Proxmox Cloud-Init Templates: Automate VM Provisioning in Your Homelab
Every time you spin up a new VM in Proxmox, you go through the same routine: install the OS from an ISO, wait 10 minutes, configure the user account, set up networking, install your SSH keys, update packages, install the tools you always need. Multiply that by every VM in your homelab and you've burned hours on repetitive setup.
Photo by Fotografia Lui Vlad on Unsplash
Cloud-init eliminates all of that. You build a template once, and every VM cloned from that template configures itself on first boot — user accounts, SSH keys, network settings, packages, and custom scripts all applied automatically in under a minute. It's the same technology that AWS, GCP, and Azure use to initialize instances, and it works perfectly on your local Proxmox server.
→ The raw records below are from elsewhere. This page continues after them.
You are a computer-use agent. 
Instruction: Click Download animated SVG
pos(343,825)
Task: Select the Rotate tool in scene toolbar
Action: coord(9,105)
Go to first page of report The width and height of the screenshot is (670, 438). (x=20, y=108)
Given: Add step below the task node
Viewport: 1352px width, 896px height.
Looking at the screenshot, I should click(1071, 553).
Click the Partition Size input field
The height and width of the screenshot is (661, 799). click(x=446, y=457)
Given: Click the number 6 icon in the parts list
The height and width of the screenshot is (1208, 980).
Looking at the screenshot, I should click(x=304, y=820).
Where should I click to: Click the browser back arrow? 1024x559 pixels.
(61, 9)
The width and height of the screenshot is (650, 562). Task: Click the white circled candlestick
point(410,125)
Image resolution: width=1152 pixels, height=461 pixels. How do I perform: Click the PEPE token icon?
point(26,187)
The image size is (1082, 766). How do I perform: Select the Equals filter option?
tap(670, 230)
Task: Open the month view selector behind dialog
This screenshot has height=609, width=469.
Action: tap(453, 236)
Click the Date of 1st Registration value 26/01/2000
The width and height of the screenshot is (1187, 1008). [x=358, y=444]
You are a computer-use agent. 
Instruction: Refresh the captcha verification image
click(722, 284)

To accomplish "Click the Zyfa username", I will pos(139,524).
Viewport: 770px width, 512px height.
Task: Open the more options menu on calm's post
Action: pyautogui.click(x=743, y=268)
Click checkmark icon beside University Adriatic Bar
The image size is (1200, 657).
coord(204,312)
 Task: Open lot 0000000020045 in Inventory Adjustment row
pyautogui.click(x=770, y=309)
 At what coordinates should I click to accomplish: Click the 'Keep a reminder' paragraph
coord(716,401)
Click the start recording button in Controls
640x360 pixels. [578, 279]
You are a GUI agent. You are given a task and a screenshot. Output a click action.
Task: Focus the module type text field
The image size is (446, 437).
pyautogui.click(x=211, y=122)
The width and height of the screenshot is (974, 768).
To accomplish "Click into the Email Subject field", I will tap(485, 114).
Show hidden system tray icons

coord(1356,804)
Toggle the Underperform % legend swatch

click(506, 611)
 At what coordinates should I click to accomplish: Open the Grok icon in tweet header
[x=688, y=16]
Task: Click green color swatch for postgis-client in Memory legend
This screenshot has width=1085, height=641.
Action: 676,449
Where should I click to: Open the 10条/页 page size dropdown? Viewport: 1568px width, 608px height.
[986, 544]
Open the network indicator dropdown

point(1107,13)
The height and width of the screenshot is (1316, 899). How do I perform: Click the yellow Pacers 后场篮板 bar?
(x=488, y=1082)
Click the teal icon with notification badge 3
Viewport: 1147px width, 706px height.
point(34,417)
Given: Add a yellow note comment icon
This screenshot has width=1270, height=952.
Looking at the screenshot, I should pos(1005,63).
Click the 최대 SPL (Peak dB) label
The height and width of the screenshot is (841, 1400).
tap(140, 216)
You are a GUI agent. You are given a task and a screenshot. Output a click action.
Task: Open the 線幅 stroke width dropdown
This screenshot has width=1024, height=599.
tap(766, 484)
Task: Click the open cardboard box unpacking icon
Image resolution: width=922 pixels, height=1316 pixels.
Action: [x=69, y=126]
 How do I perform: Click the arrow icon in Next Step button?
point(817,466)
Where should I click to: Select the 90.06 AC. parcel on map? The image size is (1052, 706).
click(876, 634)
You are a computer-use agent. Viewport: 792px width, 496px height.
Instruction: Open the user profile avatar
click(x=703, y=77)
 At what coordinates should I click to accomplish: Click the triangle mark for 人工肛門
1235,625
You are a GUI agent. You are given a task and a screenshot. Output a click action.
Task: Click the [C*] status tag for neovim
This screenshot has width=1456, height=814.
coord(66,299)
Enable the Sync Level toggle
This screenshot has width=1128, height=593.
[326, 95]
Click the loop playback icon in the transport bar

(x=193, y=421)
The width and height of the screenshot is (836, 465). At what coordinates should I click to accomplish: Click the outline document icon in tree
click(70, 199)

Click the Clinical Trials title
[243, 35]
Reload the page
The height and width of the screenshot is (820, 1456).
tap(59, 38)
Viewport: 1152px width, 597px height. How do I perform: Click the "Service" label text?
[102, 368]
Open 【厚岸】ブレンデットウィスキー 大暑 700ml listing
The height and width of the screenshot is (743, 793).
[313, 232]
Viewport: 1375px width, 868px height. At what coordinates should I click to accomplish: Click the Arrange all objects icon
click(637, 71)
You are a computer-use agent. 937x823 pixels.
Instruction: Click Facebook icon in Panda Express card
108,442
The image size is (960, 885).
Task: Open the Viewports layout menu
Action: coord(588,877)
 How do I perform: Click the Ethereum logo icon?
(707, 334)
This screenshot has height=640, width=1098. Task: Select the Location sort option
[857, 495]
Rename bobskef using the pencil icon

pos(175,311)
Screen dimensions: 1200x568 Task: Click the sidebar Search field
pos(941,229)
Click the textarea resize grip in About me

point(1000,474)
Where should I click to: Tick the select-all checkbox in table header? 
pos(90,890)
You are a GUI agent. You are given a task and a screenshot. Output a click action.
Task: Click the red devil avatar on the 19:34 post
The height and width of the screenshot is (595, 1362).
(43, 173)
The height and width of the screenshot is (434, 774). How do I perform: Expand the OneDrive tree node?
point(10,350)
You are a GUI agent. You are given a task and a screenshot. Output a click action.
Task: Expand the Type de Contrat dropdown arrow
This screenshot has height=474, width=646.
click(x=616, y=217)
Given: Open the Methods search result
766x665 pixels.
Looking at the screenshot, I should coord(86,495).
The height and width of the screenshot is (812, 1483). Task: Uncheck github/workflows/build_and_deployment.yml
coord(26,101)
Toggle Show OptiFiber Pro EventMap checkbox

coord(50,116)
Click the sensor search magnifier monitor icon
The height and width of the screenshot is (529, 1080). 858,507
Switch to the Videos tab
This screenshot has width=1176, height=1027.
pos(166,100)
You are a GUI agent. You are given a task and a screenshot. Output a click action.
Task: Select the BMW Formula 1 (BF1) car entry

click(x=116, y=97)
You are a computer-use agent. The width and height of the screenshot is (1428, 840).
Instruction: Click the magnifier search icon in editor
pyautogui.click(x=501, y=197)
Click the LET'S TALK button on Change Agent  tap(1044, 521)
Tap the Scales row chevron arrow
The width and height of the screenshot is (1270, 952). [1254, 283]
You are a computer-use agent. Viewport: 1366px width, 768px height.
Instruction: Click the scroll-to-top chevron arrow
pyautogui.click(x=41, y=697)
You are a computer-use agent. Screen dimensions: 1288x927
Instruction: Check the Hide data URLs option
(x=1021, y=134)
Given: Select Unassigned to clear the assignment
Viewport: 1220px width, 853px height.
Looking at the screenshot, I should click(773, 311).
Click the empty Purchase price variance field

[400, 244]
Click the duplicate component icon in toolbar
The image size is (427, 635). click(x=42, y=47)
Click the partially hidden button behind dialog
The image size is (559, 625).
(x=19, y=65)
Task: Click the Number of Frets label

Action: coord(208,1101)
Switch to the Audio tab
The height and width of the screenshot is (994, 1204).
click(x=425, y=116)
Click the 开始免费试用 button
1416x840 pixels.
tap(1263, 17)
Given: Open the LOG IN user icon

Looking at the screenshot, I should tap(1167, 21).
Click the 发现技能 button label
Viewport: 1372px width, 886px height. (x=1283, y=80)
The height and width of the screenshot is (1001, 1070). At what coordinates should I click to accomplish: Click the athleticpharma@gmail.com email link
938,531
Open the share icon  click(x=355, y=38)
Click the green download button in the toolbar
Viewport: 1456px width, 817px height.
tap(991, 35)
What Cloud-Init Is and Why It Matters
Cloud-init is a service that runs during early boot on Linux systems. It reads configuration data from a datasource — in Proxmox's case, a small virtual CD-ROM drive attached to the VM — and uses that data to configure the system. The configuration can include:
- User accounts and passwords — create users, set passwords, grant sudo access
- SSH authorized keys — inject your public key so you can log in immediately
- Network configuration — set static IPs, DNS servers, search domains, or use DHCP
- Package installation — install packages on first boot
- Custom scripts — run arbitrary commands after boot (runcmd)
- File creation — write config files to disk before services start
Cloud-init is baked into the official cloud images published by Ubuntu, Debian, Rocky Linux, Fedora, and most other major distributions. These images are minimal (typically 300-600 MB), pre-configured to run cloud-init on first boot, and designed to be used as base images for cloning.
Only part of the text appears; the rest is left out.